Every day in the papers there’s another story about men sending explicit photos to underage girls, or accessing child pornography, or gangs grooming children.
Was it always like this and we didn’t know? Has there been an explosion in the number of paedophiles?
The wider issue and how to combat it is addressed less frequently. Maybe because too many people who count themselves “progressive thinkers” aren’t brave enough to even discuss the measures required.
Firstly, I don’t accept “mental health problem” excuses.
Paedophiles don’t mindlessly run after children in the streets. If they can control themselves some of the time, they can control themselves all of the time.
They know they have a problem, so should seek help. But they lack the moral fibre to do so.
They have to be made to stop. But how?
No easy answers to how to stop paedophiles
Technological remedies exist but these carry a heavy social price.
Would you agree to a database of everyone’s DNA so physical crimes could be traced?
Would you allow every text, Whatsapp, Snapchat, etc., to be automatically copied to independent scrutineers?
What about implanting microchips into everyone so their movements are recorded? Or 24-hour CCTV surveillance in all homes?
Clearly, any of those measures would create a dystopian nightmare worse than Orwell’s Nineteen Eighty-Four. We couldn’t live like that.
But there has to be some course of action more effective than hand-wringing and saying “oh dear”.
Decades-long prison sentences, bring back the birch, chemical castration? None of that will happen either. The days of retributive responses to crime are gone.
So what measures are we left with?
Police and groups at odds over how to stop paedophiles
Paedophile hunter groups entice beasts out from under their slimy rocks.
But police don’t like amateur hunters.
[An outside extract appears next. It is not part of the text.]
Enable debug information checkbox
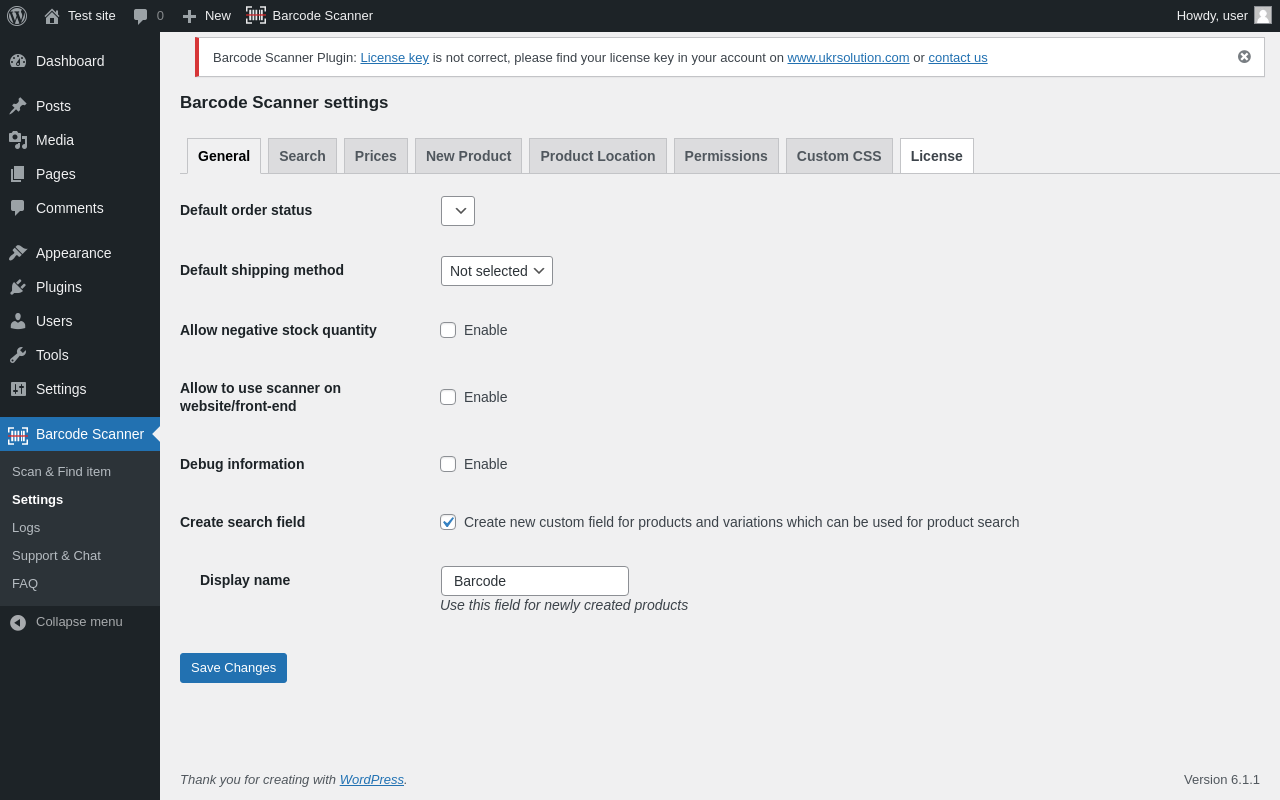pos(448,464)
They say “stings” shown online can prejudice trials, and that the publicity hinders them tracing other paedophiles or sources of material linked to the original criminal.
There’s also the very real concern that innocent people will be wrongly targeted.
They suggest that once a suspect is identified, the hunter group should pass all evidence to police.
I can see the reasoning. Yet many people, not just reactionaries, sympathise with the desire of paedophile hunter groups to be proactive.
But what if the police themselves were the ones doing the hunting?
It turns out they do.
Kirrie case shows measures can be made to work
Just this week the case of a paedophile in Kirriemuir, who had been snared by a Met Police “decoy” operation, reached its conclusion in court.
And people wonder why I detest paedophile hunters.
They do it for the attention, not out of altruism. https://t.co/Eo2iOh1ajI— Kirsty McIntosh (@C_KMcIntosh) May 12, 2023
Paedophile hunting as police policy feels to me like quite a step-change in the approach to law enforcement. It is actually quite difficult to frame a charge around “intending to commit a crime” within current law.
But say these sanctioned hunting expeditions were increased tenfold, or fiftyfold? Paedophiles could never be sure if their online activities were being examined, or even arranged, by the police
Is it ethically acceptable to entice people into crime? Or is a “pre-crime” policy justified if it catches potential paedophiles?
It’s an interesting discussion but the method has been proven, at Forfar Sheriff Court, to work.